_TRY IT_:
Start at the line with "Task: Expand 담당업무 dropdown showing 교육지도" in the records below, stop at the line with "Image resolution: width=1568", and return every line in that span exactly, the two end lines included.

_MATERIAL PROVIDED_:

####################

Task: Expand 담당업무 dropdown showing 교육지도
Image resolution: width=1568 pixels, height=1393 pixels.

####################

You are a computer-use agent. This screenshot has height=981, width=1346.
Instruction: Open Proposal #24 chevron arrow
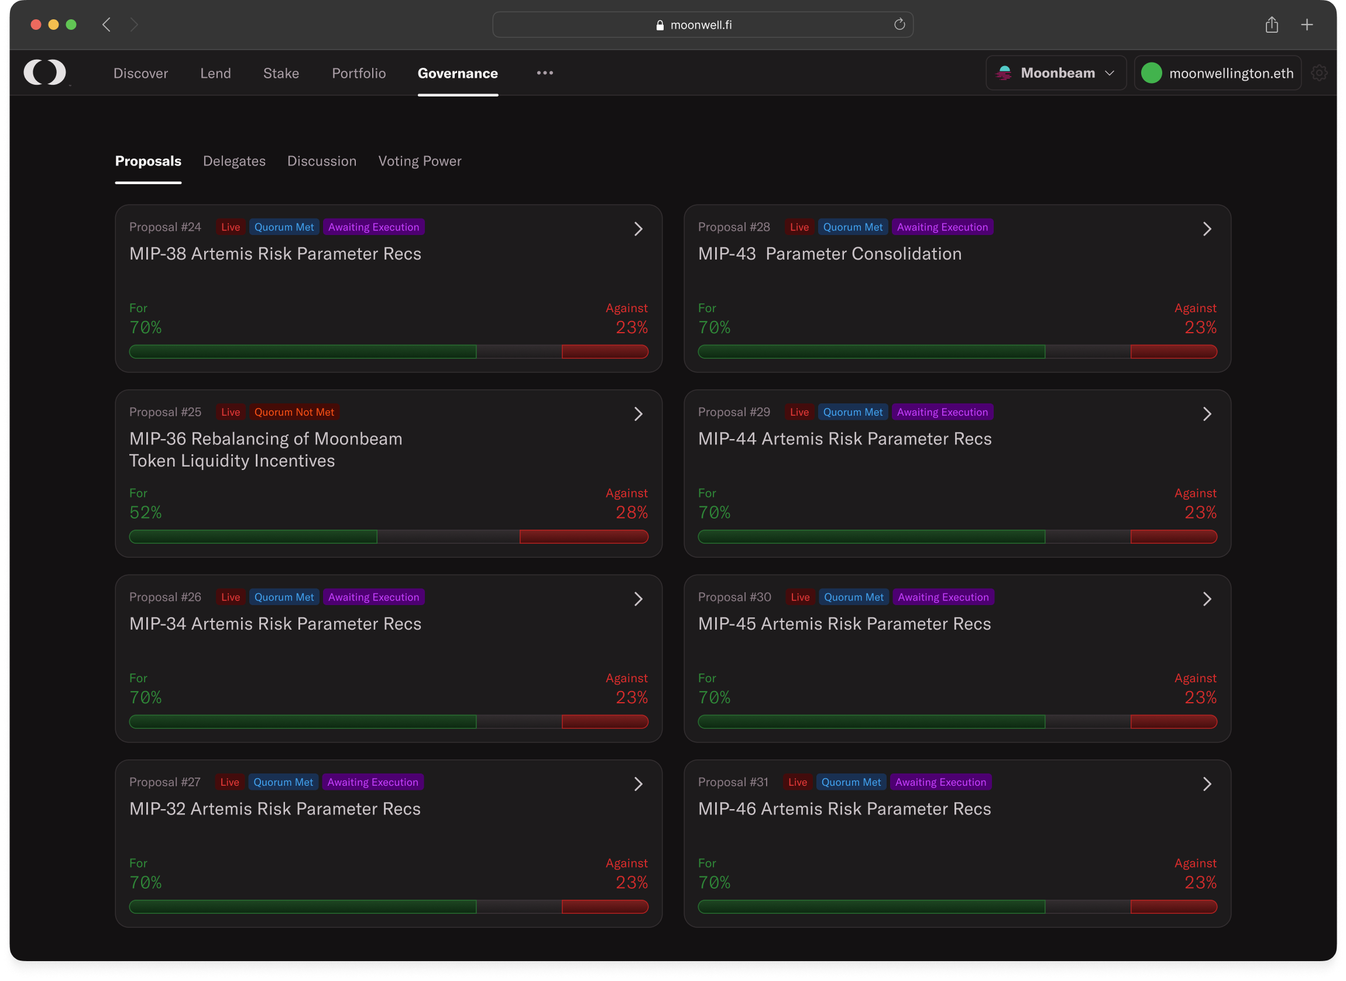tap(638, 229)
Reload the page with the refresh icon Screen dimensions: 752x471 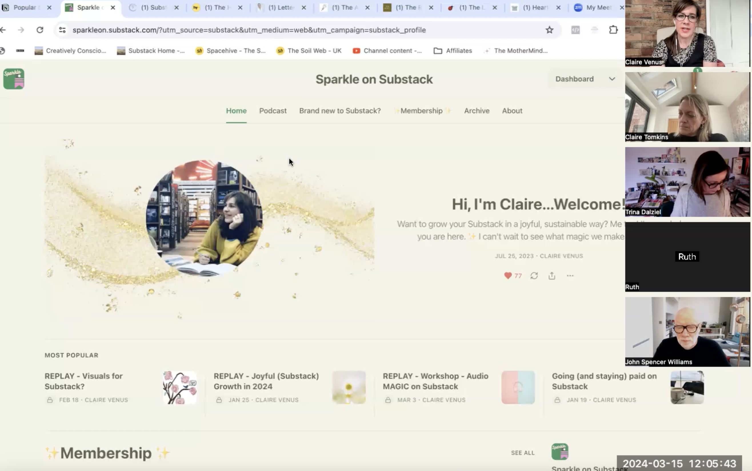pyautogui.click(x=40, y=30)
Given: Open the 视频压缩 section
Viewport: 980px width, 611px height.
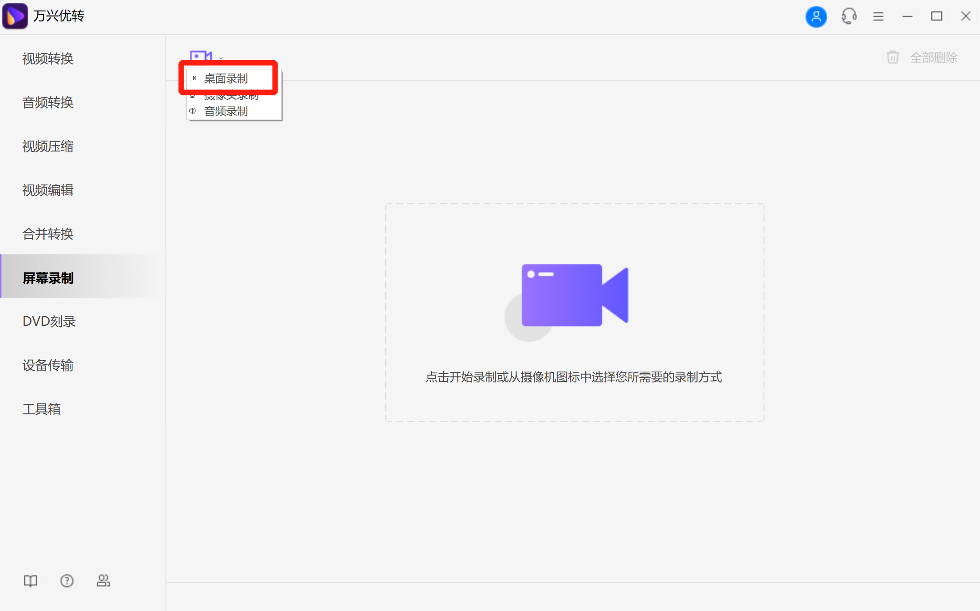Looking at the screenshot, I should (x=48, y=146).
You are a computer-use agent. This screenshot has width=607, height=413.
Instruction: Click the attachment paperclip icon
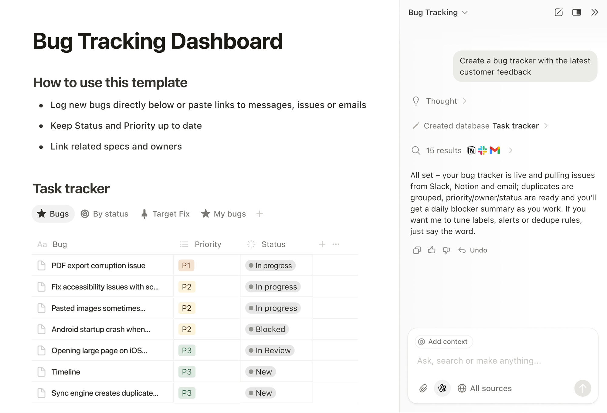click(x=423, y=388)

####################

_WRITTEN ANSWER_:
Task: Expand 담당업무 dropdown showing 교육지도
Image resolution: width=1568 pixels, height=1393 pixels.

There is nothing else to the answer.